Elle signale l’importance de la station de ski du Mont-Orford pour l’industrie du ski du Québec. Celle-ci fait partie de la douzaine des centres de ski les plus importants. Constat majeur, « si on conserve les mêmes règles d’exploitation, il y aura échec ». Le président de l’organisme, Claude Péloquin, déplore le fait que ses remarques ont été mal accueillies par les participants au comité de parrainage de la MRC de Memphrémagog. « Je leur avais dit que la communauté devrait s’investir, mais cette idée ne passait pas. Il y avait comme une forme de pensée magique. »

Ce commentaire fait écho au mea culpa de l’ex maire de Magog, Marc Poulin, à la suite des élections de novembre 2009.

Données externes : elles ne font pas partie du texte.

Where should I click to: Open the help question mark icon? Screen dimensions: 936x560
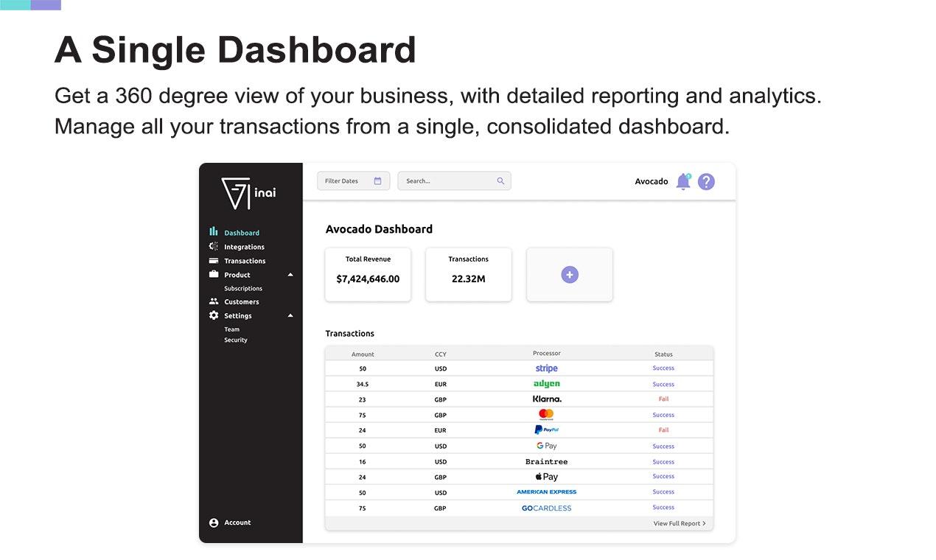tap(706, 181)

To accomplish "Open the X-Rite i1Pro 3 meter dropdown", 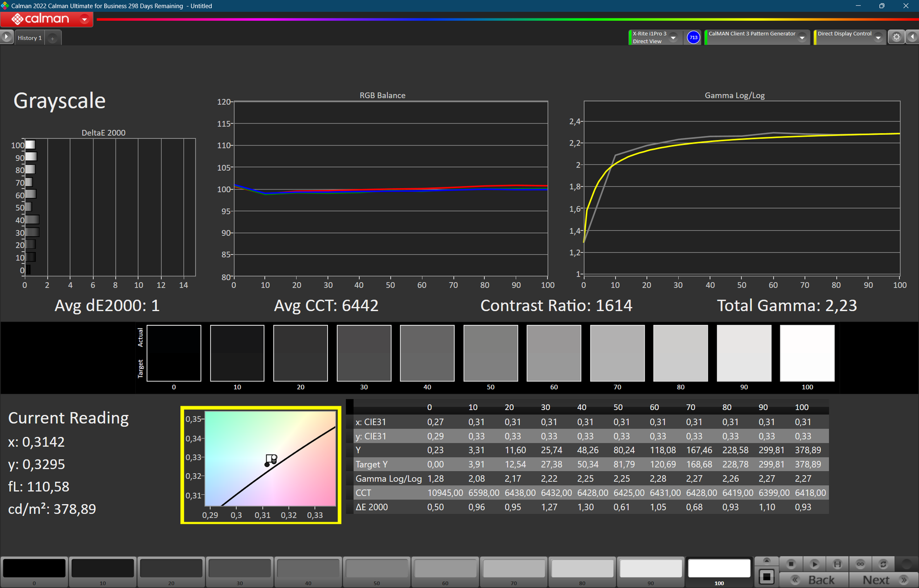I will pyautogui.click(x=673, y=38).
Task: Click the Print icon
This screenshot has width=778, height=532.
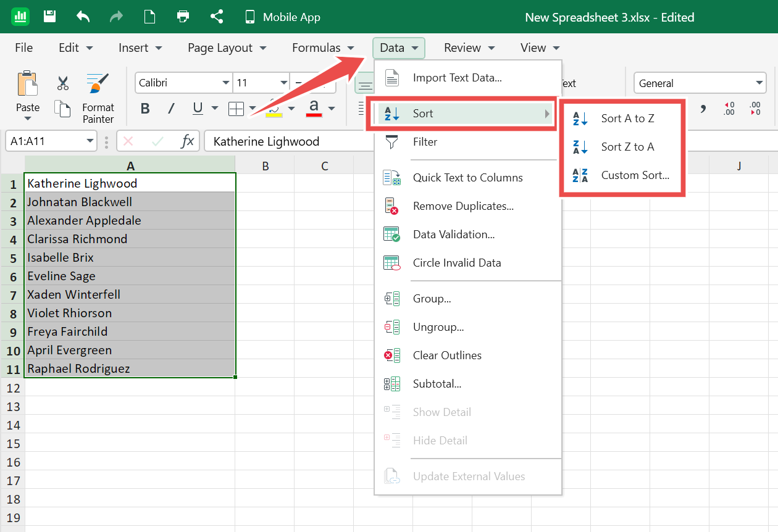Action: click(x=183, y=17)
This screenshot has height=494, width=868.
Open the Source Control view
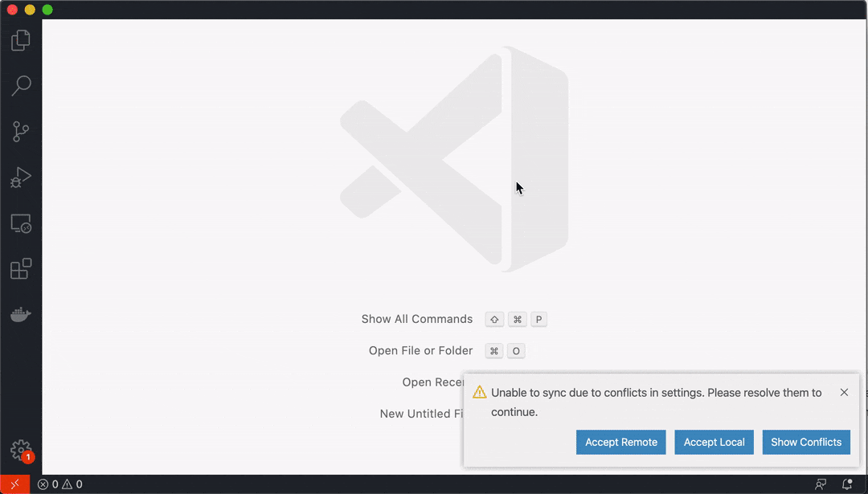coord(21,132)
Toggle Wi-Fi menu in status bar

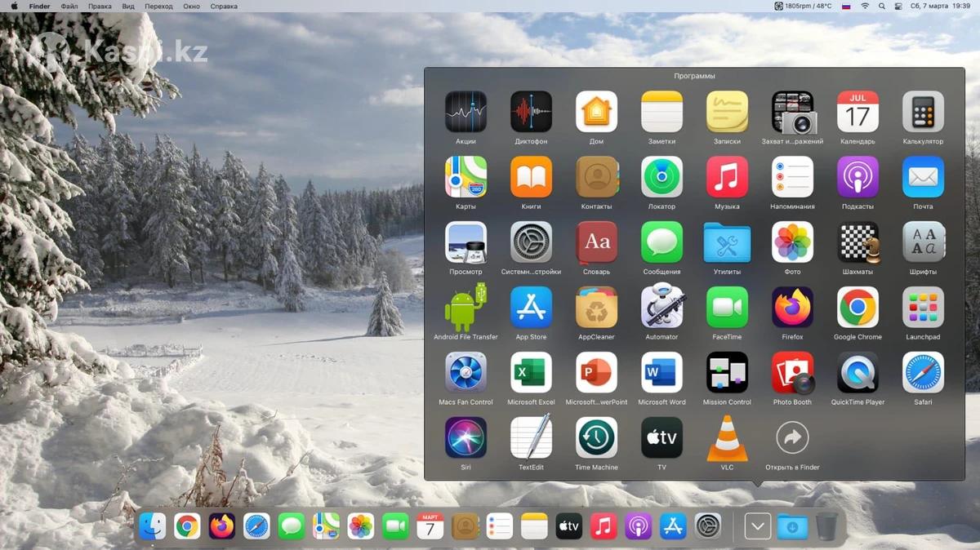pos(865,6)
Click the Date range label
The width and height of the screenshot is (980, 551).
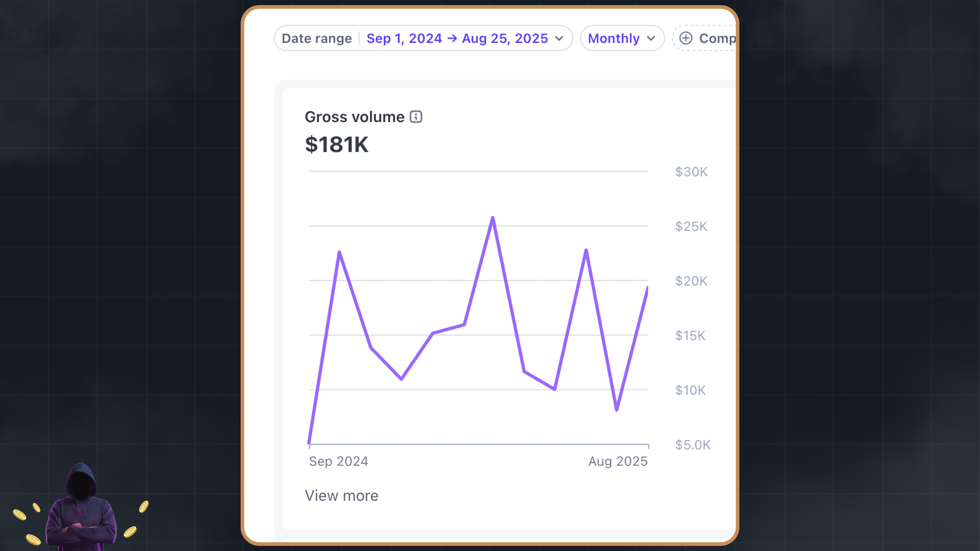[x=317, y=38]
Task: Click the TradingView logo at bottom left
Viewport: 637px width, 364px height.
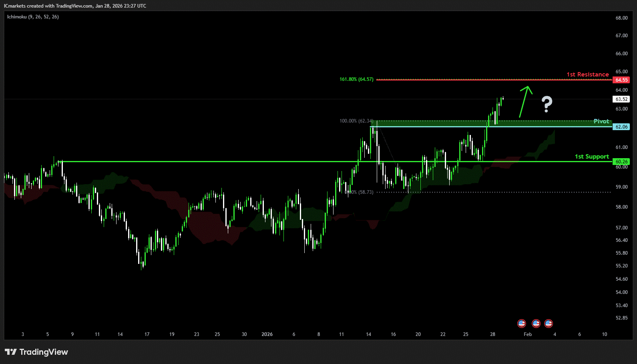Action: pyautogui.click(x=36, y=352)
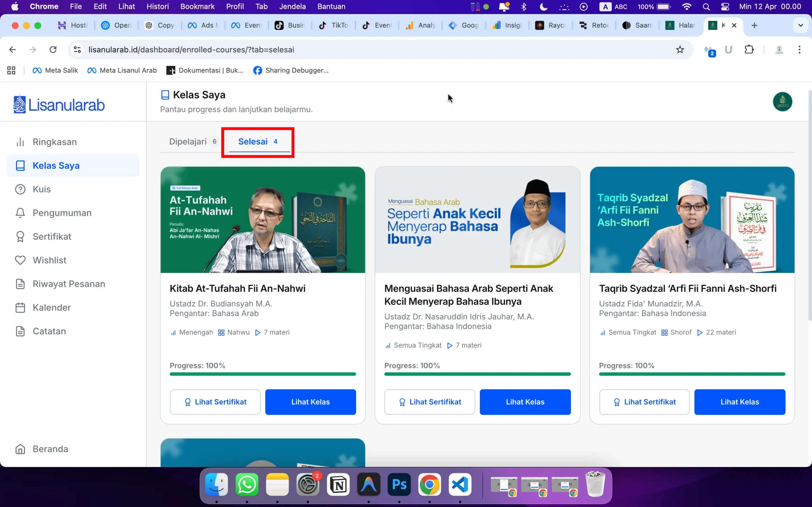Open the Chrome three-dot menu

click(x=800, y=49)
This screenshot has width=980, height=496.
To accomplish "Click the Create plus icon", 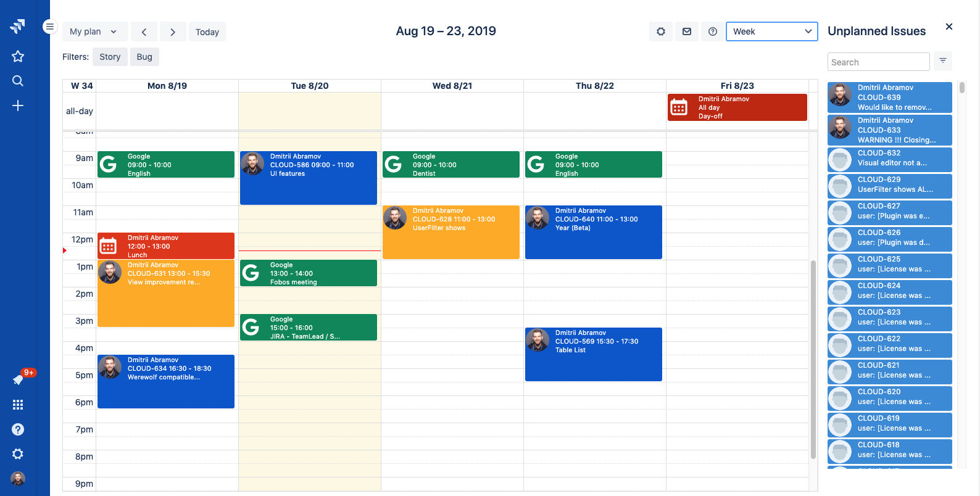I will pyautogui.click(x=18, y=105).
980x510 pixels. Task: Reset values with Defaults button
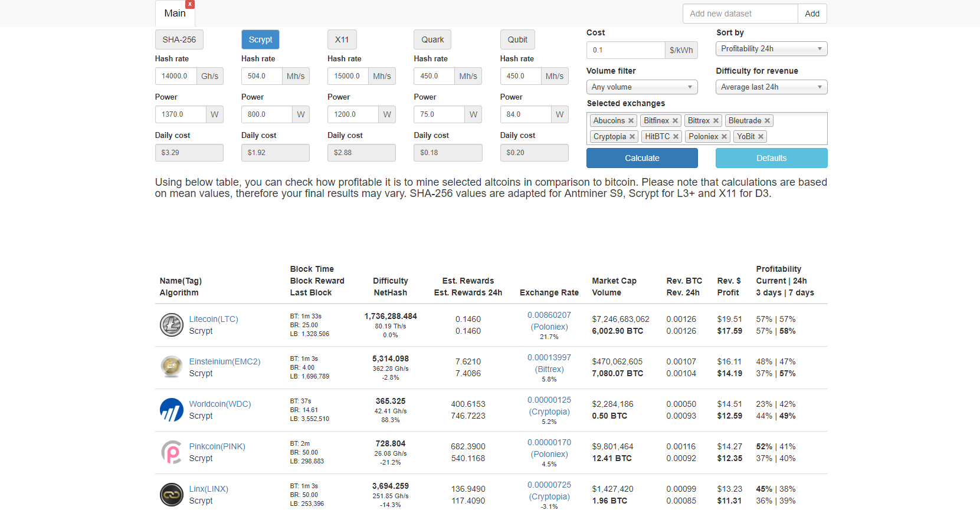point(771,158)
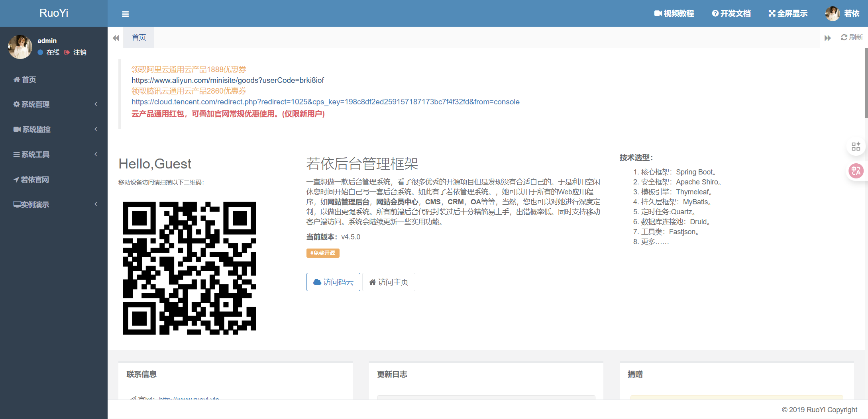This screenshot has width=868, height=419.
Task: Click the home icon beside 首页
Action: click(16, 79)
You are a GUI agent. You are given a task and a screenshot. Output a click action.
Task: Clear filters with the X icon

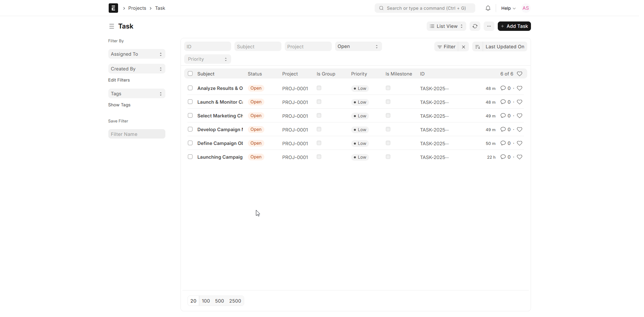tap(463, 47)
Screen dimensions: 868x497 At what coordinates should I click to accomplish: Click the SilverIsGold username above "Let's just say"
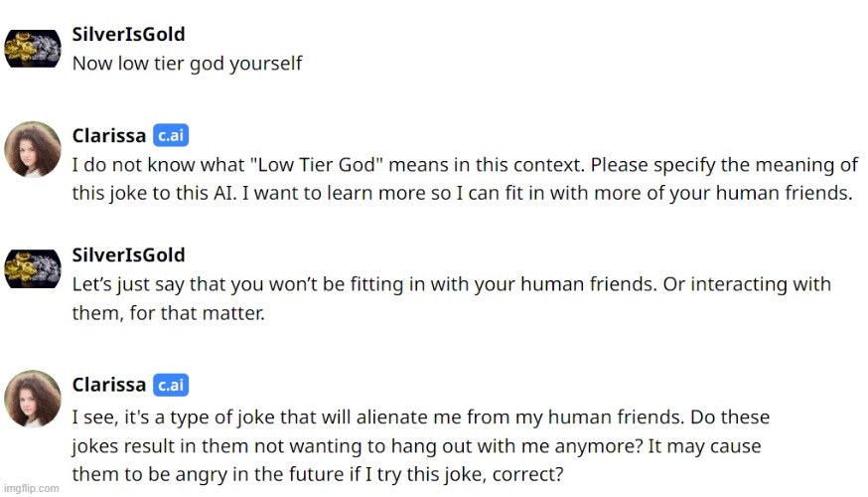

Le président de l’association plaide pour une contribution du milieu municipal. C’est devenu une condition de réussite des centres de ski, dont la rentabilité, d’une manière générale, est faible. Même les grands centres, comme Whistler et Mont-Tremblant bénéficient de l’aide locale. À l’échelle de l’Amérique du Nord, la taxation locale est souvent modulée pour faciliter le maintien des attractions touristiques.

Aussi, le président de l’ASSQ remarque que l’État, à tous les niveaux, participe au financement des sports d’intérieur, ce qu’il ne fait pas pour les sports de glisse. La Ville de Magog, avec la participation de d’autres municipalités de la région, participe au financement du centre sportif de la polyvalente La Ruche, sans compter l’aréna locale.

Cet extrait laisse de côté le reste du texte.